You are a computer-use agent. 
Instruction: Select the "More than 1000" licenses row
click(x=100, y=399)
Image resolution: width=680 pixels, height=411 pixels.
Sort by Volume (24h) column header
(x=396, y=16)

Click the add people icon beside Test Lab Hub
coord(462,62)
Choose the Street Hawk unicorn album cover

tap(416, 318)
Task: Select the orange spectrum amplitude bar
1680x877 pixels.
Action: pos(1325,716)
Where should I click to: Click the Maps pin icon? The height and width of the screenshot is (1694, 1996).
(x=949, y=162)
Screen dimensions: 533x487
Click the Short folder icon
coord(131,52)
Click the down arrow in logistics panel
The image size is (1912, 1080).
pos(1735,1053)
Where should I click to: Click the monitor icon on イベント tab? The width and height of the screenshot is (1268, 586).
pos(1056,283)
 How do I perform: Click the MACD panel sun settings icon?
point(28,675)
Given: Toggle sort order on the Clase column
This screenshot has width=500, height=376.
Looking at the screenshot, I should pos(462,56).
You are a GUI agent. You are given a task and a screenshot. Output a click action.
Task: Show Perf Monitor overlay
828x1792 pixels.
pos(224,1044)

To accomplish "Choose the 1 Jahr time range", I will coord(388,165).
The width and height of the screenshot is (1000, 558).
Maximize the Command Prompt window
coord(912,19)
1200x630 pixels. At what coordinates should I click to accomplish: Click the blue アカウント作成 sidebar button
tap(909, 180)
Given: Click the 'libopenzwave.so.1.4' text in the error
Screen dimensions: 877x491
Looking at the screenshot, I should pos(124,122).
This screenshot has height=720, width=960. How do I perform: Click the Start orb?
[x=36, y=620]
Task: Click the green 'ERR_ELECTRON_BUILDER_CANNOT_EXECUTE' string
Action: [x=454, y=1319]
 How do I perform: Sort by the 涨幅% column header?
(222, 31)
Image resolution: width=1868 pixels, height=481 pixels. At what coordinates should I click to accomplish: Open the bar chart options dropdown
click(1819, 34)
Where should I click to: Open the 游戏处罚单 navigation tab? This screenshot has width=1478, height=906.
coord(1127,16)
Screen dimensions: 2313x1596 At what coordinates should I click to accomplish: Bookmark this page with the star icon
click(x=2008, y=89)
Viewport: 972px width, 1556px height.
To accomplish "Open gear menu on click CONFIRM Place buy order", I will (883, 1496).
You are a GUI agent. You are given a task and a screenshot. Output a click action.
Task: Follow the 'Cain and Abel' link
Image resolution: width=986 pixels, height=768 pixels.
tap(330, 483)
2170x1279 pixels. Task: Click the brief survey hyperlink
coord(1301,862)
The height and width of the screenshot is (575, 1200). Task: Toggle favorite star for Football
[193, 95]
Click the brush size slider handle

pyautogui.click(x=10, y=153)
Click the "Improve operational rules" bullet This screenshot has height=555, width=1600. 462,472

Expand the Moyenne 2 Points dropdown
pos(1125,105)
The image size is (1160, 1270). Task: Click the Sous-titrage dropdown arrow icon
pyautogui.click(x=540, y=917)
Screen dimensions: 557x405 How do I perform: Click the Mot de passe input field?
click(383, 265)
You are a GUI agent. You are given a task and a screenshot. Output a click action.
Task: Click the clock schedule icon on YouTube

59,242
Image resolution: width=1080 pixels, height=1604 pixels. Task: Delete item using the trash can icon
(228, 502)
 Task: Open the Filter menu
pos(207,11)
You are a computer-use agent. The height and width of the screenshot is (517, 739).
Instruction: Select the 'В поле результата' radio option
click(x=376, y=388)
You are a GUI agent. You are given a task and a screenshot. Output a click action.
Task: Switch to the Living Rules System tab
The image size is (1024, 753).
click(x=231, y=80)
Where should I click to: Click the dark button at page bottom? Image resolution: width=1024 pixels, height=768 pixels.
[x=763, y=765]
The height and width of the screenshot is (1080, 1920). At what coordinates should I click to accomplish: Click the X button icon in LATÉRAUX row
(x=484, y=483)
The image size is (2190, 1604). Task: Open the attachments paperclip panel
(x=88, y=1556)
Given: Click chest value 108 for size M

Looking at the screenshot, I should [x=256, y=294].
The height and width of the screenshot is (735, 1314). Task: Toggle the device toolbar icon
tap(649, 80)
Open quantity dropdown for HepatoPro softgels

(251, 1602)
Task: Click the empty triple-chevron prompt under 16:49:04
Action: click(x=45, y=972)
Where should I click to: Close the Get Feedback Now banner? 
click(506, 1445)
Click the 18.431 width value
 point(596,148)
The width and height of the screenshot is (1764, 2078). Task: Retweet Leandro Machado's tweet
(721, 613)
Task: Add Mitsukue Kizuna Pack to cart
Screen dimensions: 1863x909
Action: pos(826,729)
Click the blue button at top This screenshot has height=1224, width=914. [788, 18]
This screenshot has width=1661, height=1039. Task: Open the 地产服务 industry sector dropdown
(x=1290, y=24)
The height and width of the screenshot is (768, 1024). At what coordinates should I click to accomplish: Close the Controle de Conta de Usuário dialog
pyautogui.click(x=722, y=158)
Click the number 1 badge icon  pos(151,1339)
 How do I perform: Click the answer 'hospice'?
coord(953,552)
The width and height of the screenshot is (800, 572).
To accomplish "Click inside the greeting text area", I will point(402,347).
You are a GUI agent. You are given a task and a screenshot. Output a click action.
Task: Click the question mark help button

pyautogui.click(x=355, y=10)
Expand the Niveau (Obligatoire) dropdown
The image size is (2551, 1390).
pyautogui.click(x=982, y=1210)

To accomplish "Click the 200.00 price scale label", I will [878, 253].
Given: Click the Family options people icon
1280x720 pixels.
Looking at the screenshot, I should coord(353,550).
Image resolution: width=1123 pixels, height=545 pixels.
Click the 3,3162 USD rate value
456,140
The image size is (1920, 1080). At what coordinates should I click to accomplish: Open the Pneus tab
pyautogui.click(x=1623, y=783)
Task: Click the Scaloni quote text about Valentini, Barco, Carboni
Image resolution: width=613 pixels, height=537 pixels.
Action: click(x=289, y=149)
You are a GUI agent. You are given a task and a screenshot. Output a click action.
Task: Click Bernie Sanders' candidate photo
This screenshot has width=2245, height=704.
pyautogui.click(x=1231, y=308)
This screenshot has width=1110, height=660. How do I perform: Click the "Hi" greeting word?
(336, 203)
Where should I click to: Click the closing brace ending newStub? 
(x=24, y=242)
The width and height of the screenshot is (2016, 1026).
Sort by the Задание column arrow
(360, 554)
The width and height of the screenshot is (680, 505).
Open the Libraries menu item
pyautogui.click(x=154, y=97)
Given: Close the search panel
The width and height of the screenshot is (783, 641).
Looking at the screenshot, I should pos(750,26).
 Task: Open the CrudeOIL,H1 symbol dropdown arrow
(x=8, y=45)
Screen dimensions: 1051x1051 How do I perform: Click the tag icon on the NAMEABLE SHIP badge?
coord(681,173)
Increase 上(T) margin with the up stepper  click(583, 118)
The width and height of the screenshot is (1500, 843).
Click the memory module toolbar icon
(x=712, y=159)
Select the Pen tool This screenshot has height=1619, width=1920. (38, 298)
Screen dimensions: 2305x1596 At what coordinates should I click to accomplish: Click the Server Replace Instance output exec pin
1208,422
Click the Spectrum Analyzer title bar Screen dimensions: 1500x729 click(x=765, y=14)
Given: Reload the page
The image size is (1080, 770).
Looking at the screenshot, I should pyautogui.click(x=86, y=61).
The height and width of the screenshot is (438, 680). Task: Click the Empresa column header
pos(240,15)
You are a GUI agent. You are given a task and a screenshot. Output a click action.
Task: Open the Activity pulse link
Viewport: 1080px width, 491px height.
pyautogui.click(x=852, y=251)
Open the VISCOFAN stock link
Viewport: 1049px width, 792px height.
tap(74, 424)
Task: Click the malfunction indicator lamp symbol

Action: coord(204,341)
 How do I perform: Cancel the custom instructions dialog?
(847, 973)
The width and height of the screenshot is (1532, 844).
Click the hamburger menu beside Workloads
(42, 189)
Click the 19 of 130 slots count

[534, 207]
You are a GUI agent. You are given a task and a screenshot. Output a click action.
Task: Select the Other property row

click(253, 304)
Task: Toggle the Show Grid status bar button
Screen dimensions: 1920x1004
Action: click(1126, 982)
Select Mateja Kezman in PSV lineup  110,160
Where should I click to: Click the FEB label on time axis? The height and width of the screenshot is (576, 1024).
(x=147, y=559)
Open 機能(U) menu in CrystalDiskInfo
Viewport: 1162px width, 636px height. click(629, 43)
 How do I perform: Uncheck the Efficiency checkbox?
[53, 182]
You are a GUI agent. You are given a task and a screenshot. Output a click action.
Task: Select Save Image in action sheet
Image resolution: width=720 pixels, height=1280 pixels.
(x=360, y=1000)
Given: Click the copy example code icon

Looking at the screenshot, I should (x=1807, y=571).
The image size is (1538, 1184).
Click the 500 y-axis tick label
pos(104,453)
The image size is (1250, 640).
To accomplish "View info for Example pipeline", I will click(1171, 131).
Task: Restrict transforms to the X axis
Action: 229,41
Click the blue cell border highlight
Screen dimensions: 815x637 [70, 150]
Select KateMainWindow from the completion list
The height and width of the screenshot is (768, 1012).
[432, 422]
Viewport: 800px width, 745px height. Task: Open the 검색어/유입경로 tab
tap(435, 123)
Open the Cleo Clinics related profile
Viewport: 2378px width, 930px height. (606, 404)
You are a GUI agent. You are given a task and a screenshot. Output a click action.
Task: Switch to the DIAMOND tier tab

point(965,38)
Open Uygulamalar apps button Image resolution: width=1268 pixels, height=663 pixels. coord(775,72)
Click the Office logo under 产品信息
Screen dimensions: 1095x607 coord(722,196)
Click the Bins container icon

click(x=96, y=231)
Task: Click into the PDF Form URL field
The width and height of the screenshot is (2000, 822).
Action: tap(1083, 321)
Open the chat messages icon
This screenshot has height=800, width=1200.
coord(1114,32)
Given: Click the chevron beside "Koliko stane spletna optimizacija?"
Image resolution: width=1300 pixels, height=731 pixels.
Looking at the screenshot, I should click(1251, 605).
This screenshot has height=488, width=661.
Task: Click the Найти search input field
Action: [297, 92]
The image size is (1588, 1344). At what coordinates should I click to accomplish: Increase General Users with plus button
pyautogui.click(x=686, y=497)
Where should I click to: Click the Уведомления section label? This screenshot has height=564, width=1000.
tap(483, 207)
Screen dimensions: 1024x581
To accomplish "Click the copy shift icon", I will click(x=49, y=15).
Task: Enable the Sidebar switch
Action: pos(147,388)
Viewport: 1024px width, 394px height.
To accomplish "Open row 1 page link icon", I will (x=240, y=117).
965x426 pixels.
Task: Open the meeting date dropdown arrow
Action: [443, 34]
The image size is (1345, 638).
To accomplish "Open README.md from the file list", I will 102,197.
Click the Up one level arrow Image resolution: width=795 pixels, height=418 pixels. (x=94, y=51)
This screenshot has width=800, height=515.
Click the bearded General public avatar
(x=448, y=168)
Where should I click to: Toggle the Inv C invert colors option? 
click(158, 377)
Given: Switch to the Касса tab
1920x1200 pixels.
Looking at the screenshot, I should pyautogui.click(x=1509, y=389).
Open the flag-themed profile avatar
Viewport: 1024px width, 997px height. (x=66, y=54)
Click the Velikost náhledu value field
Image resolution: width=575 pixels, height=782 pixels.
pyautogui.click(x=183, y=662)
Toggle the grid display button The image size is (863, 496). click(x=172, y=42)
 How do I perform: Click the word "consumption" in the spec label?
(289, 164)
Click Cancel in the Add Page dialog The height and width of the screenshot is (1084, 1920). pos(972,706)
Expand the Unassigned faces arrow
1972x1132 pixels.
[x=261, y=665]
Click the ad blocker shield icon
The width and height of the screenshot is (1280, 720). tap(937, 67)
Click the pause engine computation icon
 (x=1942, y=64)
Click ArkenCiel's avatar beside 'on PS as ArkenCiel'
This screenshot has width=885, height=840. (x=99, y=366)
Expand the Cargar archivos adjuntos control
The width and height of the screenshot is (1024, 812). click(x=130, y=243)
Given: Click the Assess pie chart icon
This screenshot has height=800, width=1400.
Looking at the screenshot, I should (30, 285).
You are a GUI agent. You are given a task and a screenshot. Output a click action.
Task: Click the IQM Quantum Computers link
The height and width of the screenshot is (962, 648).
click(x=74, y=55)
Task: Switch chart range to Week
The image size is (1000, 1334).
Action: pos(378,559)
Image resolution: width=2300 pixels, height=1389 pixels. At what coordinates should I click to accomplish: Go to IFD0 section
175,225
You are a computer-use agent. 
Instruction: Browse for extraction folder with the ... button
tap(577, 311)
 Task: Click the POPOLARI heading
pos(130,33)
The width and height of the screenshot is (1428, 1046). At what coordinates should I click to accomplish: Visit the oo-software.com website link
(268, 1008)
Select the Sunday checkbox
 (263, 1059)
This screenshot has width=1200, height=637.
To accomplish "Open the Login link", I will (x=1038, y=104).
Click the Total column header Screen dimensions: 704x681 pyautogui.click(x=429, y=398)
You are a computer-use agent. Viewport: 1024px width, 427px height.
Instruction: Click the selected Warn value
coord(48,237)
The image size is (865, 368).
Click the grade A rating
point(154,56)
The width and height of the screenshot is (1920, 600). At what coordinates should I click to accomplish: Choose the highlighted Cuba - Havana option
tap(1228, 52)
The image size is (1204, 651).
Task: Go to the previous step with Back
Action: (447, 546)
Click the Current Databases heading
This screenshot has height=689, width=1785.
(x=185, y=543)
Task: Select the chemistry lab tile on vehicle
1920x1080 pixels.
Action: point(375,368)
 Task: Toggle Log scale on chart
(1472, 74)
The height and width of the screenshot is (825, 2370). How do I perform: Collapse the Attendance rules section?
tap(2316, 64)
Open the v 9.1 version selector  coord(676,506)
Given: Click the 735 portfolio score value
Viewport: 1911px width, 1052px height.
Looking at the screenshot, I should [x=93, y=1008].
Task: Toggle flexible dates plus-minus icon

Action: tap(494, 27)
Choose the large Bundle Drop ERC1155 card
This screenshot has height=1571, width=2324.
==================================================
◆ SHORT PROBLEM: Format the lines of the data from the line containing "Given: Close the search panel" through the line containing "Select the Pen", inclusive, as a numbered list, leaving out any blank lines.

◆ SOLUTION TO THE PROBLEM:
1. Given: Close the search panel
2. The width and height of the screenshot is (783, 641).
3. Looking at the screenshot, I should pos(750,26).
4.  Task: Open the CrudeOIL,H1 symbol dropdown arrow
5. (x=8, y=45)
6. Screen dimensions: 1051x1051 How do I perform: Click the tag icon on the NAMEABLE SHIP badge?
7. coord(681,173)
8. Increase 上(T) margin with the up stepper  click(583, 118)
9. The width and height of the screenshot is (1500, 843).
10. Click the memory module toolbar icon
11. (x=712, y=159)
12. Select the Pen tool This screenshot has height=1619, width=1920. (38, 298)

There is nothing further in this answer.